Request: Render the material below as a Markdown table with two columns, Row and Line. Give each non-blank line its own numbered row and leave out the blank lines.

Data for this exercise:

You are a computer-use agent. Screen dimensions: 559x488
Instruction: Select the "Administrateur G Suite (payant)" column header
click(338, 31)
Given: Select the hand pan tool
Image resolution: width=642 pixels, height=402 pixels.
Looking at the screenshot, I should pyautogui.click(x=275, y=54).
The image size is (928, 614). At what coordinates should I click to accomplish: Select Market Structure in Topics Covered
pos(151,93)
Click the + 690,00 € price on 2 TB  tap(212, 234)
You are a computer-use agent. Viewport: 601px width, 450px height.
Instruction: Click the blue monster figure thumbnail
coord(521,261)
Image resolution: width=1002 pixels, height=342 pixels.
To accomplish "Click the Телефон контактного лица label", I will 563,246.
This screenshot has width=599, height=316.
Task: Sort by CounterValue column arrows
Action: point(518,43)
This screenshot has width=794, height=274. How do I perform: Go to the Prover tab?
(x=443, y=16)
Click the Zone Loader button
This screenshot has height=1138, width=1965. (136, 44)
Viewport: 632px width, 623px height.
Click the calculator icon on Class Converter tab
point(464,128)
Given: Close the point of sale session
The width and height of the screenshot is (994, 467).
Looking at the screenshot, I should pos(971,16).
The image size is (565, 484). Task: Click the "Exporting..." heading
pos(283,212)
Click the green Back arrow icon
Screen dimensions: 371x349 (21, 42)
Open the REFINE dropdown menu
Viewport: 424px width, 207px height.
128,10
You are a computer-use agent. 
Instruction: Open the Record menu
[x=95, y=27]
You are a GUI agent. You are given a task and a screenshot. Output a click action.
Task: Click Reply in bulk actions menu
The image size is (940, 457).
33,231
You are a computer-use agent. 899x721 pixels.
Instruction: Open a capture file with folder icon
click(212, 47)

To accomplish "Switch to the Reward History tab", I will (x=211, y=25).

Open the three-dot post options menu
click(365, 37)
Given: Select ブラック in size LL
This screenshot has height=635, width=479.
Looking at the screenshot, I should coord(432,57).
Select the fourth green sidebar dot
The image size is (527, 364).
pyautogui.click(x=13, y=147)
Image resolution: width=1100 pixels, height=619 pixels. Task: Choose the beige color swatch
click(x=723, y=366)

Worked solution:
| Row | Line |
|---|---|
| 1 | You are a computer-use agent. Screen dimensions: 559x488 |
| 2 | Instruction: Select the "Administrateur G Suite (payant)" column header |
| 3 | click(338, 31) |
| 4 | Given: Select the hand pan tool |
| 5 | Image resolution: width=642 pixels, height=402 pixels. |
| 6 | Looking at the screenshot, I should pyautogui.click(x=275, y=54). |
| 7 | The image size is (928, 614). At what coordinates should I click to accomplish: Select Market Structure in Topics Covered |
| 8 | pos(151,93) |
| 9 | Click the + 690,00 € price on 2 TB  tap(212, 234) |
| 10 | You are a computer-use agent. Viewport: 601px width, 450px height. |
| 11 | Instruction: Click the blue monster figure thumbnail |
| 12 | coord(521,261) |
| 13 | Image resolution: width=1002 pixels, height=342 pixels. |
| 14 | To accomplish "Click the Телефон контактного лица label", I will 563,246. |
| 15 | This screenshot has width=599, height=316. |
| 16 | Task: Sort by CounterValue column arrows |
| 17 | Action: point(518,43) |
| 18 | This screenshot has width=794, height=274. How do I perform: Go to the Prover tab? |
| 19 | (x=443, y=16) |
| 20 | Click the Zone Loader button |
| 21 | This screenshot has height=1138, width=1965. (136, 44) |
| 22 | Viewport: 632px width, 623px height. |
| 23 | Click the calculator icon on Class Converter tab |
| 24 | point(464,128) |
| 25 | Given: Close the point of sale session |
| 26 | The width and height of the screenshot is (994, 467). |
| 27 | Looking at the screenshot, I should pos(971,16). |
| 28 | The image size is (565, 484). Task: Click the "Exporting..." heading |
| 29 | pos(283,212) |
| 30 | Click the green Back arrow icon |
| 31 | Screen dimensions: 371x349 (21, 42) |
| 32 | Open the REFINE dropdown menu |
| 33 | Viewport: 424px width, 207px height. |
| 34 | 128,10 |
| 35 | You are a computer-use agent.  |
| 36 | Instruction: Open the Record menu |
| 37 | [x=95, y=27] |
| 38 | You are a GUI agent. You are given a task and a screenshot. Output a click action. |
| 39 | Task: Click Reply in bulk actions menu |
| 40 | The image size is (940, 457). |
| 41 | 33,231 |
| 42 | You are a computer-use agent. 899x721 pixels. |
| 43 | Instruction: Open a capture file with folder icon |
| 44 | click(212, 47) |
| 45 | To accomplish "Switch to the Reward History tab", I will (x=211, y=25). |
| 46 | Open the three-dot post options menu |
| 47 | click(365, 37) |
| 48 | Given: Select ブラック in size LL |
| 49 | This screenshot has height=635, width=479. |
| 50 | Looking at the screenshot, I should coord(432,57). |
| 51 | Select the fourth green sidebar dot |
| 52 | The image size is (527, 364). |
| 53 | pyautogui.click(x=13, y=147) |
| 54 | Image resolution: width=1100 pixels, height=619 pixels. Task: Choose the beige color swatch |
| 55 | click(x=723, y=366) |